## [Data extracts]

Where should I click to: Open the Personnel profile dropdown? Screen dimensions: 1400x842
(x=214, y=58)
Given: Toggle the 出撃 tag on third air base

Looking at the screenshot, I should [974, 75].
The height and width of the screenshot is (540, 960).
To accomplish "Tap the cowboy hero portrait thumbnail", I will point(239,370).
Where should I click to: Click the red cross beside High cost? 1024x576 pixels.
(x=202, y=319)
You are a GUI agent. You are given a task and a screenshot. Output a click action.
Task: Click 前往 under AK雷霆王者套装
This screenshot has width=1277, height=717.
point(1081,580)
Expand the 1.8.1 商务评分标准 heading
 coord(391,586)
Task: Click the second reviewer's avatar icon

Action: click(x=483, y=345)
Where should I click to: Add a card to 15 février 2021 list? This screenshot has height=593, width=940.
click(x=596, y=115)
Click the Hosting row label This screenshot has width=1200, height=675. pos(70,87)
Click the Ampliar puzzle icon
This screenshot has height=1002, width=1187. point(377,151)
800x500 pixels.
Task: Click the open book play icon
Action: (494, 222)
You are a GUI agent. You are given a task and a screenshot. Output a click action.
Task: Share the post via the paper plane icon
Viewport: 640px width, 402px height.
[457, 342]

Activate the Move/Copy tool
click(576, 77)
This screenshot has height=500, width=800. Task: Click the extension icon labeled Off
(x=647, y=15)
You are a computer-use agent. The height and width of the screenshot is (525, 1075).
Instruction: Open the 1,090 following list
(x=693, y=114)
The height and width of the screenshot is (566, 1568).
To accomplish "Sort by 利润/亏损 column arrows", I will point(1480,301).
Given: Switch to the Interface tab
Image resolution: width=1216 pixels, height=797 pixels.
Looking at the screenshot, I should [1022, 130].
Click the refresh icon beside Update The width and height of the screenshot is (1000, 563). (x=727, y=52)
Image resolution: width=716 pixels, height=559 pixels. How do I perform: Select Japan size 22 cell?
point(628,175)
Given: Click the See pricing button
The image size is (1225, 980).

## [Work task]
Type out the whole listing above exactly.

## [Your solution]
Where should I click to: Open the Personnel profile dropdown? Screen dimensions: 1400x842
(x=214, y=58)
Given: Toggle the 出撃 tag on third air base

Looking at the screenshot, I should [974, 75].
The height and width of the screenshot is (540, 960).
To accomplish "Tap the cowboy hero portrait thumbnail", I will point(239,370).
Where should I click to: Click the red cross beside High cost? 1024x576 pixels.
(x=202, y=319)
You are a GUI agent. You are given a task and a screenshot. Output a click action.
Task: Click 前往 under AK雷霆王者套装
This screenshot has width=1277, height=717.
point(1081,580)
Expand the 1.8.1 商务评分标准 heading
 coord(391,586)
Task: Click the second reviewer's avatar icon

Action: click(x=483, y=345)
Where should I click to: Add a card to 15 février 2021 list? This screenshot has height=593, width=940.
click(x=596, y=115)
Click the Hosting row label This screenshot has width=1200, height=675. pos(70,87)
Click the Ampliar puzzle icon
This screenshot has height=1002, width=1187. point(377,151)
800x500 pixels.
Task: Click the open book play icon
Action: (494, 222)
You are a GUI agent. You are given a task and a screenshot. Output a click action.
Task: Share the post via the paper plane icon
Viewport: 640px width, 402px height.
[457, 342]

Activate the Move/Copy tool
click(576, 77)
This screenshot has height=500, width=800. Task: Click the extension icon labeled Off
(x=647, y=15)
You are a computer-use agent. The height and width of the screenshot is (525, 1075).
Instruction: Open the 1,090 following list
(x=693, y=114)
The height and width of the screenshot is (566, 1568).
To accomplish "Sort by 利润/亏损 column arrows", I will point(1480,301).
Given: Switch to the Interface tab
Image resolution: width=1216 pixels, height=797 pixels.
Looking at the screenshot, I should [1022, 130].
Click the refresh icon beside Update The width and height of the screenshot is (1000, 563). (x=727, y=52)
Image resolution: width=716 pixels, height=559 pixels. How do I perform: Select Japan size 22 cell?
point(628,175)
Given: Click the See pricing button
The image size is (1225, 980).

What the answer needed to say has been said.